Tuesday, January 24, 2006
Via Zemblan patriot M.F.: In light of new findings that irrational partisanship can feel almost as good as sex, heroin, or chocolate, the 36% of Americans who continue to approve of the job President Bush is doing are perhaps best understood as victims of an unfortunate addiction:
Using M.R.I. scanners, neuroscientists have now tracked what happens in the politically partisan brain when it tries to digest damning facts about favored candidates or criticisms of them. The process is almost entirely emotional and unconscious, the researchers report, and there are flares of activity in the brain's pleasure centers when unwelcome information is being rejected . . . .Sadly, the flare of pleasure that purportedly results from irrational adulation of Democratic politicians is one that Yr. Dply. Dsgrntld. Mnrch. is destined never to know.
In 2004, the researchers recruited 30 adult men who described themselves as committed Republicans or Democrats. The men, half of them supporters of President Bush and the other half backers of Senator John Kerry, earned $50 to sit in an M.R.I. machine and consider several statements in quick succession.
The first was a quote attributed to one of the two candidates: either a remark by Mr. Bush in support of Kenneth L. Lay, the former Enron chief, before he was indicted, or a statement by Mr. Kerry that Social Security should be overhauled.
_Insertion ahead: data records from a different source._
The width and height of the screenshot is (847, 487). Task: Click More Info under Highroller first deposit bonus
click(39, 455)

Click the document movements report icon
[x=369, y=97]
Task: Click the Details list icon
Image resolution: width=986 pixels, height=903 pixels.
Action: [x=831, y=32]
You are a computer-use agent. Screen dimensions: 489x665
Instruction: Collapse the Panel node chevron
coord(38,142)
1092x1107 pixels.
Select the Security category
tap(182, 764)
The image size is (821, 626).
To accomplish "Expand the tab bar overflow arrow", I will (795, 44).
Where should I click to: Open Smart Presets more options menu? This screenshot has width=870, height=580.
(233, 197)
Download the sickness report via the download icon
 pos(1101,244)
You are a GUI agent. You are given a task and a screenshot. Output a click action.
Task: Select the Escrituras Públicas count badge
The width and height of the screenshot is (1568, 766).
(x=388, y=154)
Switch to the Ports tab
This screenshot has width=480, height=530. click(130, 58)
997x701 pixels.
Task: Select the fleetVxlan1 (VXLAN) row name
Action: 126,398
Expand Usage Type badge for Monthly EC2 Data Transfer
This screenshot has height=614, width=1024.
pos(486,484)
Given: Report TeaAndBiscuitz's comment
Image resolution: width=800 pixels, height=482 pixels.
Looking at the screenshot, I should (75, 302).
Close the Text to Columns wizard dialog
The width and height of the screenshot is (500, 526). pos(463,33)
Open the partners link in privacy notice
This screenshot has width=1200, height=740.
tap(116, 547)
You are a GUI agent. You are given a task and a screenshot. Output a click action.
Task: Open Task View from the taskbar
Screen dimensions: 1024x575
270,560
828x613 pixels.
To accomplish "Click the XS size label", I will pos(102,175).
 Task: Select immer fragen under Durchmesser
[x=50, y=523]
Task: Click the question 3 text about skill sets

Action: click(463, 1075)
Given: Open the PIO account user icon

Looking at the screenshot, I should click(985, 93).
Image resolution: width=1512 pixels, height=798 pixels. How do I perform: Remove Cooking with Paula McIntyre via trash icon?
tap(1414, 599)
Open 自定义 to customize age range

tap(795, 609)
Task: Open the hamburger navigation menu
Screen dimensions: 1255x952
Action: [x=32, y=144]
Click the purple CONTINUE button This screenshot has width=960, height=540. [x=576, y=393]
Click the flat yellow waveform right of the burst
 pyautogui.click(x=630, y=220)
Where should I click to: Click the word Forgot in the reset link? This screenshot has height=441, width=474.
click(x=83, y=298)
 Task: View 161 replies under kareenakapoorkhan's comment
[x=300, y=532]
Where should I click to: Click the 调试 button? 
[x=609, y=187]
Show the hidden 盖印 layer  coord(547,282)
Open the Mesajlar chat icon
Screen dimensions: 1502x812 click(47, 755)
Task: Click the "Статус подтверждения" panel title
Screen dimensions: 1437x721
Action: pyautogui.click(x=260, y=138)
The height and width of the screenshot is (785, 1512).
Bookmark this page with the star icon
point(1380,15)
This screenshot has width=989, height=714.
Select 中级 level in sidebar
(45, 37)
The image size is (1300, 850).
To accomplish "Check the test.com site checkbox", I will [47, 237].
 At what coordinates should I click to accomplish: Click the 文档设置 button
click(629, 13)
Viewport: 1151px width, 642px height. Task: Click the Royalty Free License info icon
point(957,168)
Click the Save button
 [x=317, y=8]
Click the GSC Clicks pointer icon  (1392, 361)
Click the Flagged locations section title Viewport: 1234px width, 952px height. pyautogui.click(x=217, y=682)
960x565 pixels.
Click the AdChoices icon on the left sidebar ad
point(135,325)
Moments later, the participants read a remark that showed the candidate reversing his position. The quotes were doctored for maximum effect but presented as factual.
The Republicans in the study judged Mr. Kerry as harshly as the Democrats judged Mr. Bush. But each group let its own candidate off the hook.
After the participants read the contradictory comment, the researchers measured increased activity in several areas of the brain. They included a region involved in regulating negative emotions and another called the cingulate, which activates when the brain makes judgments about forgiveness, among other things. Also, a spike appeared in several areas known to be active when people feel relieved or rewarded. The "cold reasoning" regions of the cortex were relatively quiet.